4.2              Les frais de la procédure d'appel seront mis à la charge de l’intimé, qui, ayant conclu au rejet de l'appel, succombe (art. 428 al. 1 CPP). Outre l'émolument, ces frais comprennent l’indemnité allouée au conseil d’office du plaignant, qui, après réduction du temps d’audience estimé figurant sur la liste des opérations (pièce 52), doit être fixée à 1’620 fr. correspondant à 9 heures au tarif horaire de 180 fr., auxquels il y a lieu d’ajouter un montant forfaitaire de 120 fr. à titre de vacation, plus la TVA par 139 fr. 20, soit à un montant total de 1’879 fr. 20, les frais de photocopie et d’enveloppe faisant partie des frais généraux.

 

              P.________ ne sera tenu de rembourser à l’Etat l'indemnité allouée à son conseil d'office que lorsque sa situation financière le permettra (art. 135 al. 4 let. a CPP, applicable par renvoi de l'art. 138 CPP).

 

 

 

Par ces motifs,

la Cour d’appel pénale,

appliquant les articles 398 ss CPP,

prononce :

 

              I.              L'appel est admis.

 

              II.              Le jugement rendu le 25 février 2015 par le Tribunal de police de l'arrondissement de l’Est vaudois est modifié comme il suit aux chiffres I, II, V et VI de son dispositif et complété par un chiffre VII, le dispositif du jugement étant désormais le suivant :

 

              I.              Libère D.________ des chefs d’accusation d’escroquerie et de faux dans les titres ;

              II.              Supprimé ;

              III.               Renvoie P.________ à faire valoir ses prétentions en dommages-intérêts devant le juge civil ;

              IV.               Alloue à Me Ana Rita Perez, conseil d’office de P.________, une indemnité de 3'847 fr. 50, débours et TVA compris ;

              V.               Laisse les frais à la charge de l’Etat ;

              VI.               Dit que P.________ doit payer à P.________ une indemnité de 1'223 fr. en application de l’art. 432 al. 1 CPP ;

              VII.              Alloue pour le surplus une indemnité de l’art. 429 al. 1 let. a CPP de 3’671 fr. à D.________, à la charge de l’Etat.

 

              III.              Une indemnité de conseil d'office pour la procédure d'appel d'un montant de 1'879 fr. 20, TVA et débours compris, est allouée à Me Ana Rita Perez.

 

              IV.              Les frais de la procédure d'appel, par 3'489 fr. 20, y compris l’indemnité du conseil d’office, sont mis à la charge de P.________.

 

              V.              P.________ ne sera tenu de rembourser à l'Etat le montant de l'indemnité en faveur de son conseil d'office prévue au ch.
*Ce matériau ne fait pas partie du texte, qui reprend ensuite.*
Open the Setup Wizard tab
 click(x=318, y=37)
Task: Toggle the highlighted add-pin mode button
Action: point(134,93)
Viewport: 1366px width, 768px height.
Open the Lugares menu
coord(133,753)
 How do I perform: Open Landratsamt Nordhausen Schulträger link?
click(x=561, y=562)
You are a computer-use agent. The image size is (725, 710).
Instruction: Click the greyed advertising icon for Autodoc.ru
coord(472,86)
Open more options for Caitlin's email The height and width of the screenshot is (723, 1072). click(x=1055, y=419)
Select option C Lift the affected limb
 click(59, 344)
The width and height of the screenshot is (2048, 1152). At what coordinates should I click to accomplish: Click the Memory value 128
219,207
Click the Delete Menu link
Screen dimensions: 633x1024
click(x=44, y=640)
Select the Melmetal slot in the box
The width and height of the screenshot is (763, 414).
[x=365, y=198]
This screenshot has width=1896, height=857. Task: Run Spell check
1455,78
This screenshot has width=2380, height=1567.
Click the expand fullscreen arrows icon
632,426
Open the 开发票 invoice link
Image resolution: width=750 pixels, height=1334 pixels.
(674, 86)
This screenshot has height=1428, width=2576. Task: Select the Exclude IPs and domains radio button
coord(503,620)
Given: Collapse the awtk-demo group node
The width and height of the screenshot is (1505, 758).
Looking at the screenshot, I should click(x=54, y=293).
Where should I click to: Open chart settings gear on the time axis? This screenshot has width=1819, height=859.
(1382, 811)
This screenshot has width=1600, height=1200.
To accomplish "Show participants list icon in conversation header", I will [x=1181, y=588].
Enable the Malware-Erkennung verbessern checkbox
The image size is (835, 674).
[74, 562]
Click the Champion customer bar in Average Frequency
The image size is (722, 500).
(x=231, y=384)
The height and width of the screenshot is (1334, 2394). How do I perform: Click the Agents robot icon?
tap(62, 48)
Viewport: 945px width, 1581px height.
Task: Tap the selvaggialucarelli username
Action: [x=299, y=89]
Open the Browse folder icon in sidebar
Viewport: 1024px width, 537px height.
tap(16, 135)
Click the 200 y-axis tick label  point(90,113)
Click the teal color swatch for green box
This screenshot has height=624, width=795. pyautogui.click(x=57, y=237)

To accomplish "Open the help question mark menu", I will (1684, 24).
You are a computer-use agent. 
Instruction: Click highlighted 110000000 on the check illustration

III ci-dessus que lorsque sa situation financière le permettra.

 

              VI.              Le jugement motivé est exécutoire.

 

Le président :              Le greffier :

 

 

 

 

 

Du 12 juin 2015

 

              Le dispositif du jugement qui précède est communiqué à l’appelant et aux autres intéressés.

 

              Le greffier :

 

 

 

 

Du

 

              Le jugement qui précède, dont la rédaction a été approuvée à huis clos, est notifié, par l'envoi d'une copie complète, à :

-              Me Frank Tièche, avocat (pour D.________),

-              Me Ana Rita Perez, avocate (pour P.________),

-              Ministère public central,

 

              et communiqué à :

-              M. le Procureur de l'arrondissement de l’Est vaudois,

-              M. le Président du Tribunal de police de l'arrondissement de l’Est vaudois,

 

              par l'envoi de photocopies.

 

              Le présent jugement peut faire l'objet d'un recours en matière pénale devant le Tribunal fédéral au sens des art. 78 ss LTF (loi du 17 juin 2005 sur le Tribunal fédéral – RS 173.110). Ce recours doit être déposé devant le Tribunal fédéral dans les trente jours qui suivent la notification de l'expédition complète (art. 100 al. 1 LTF).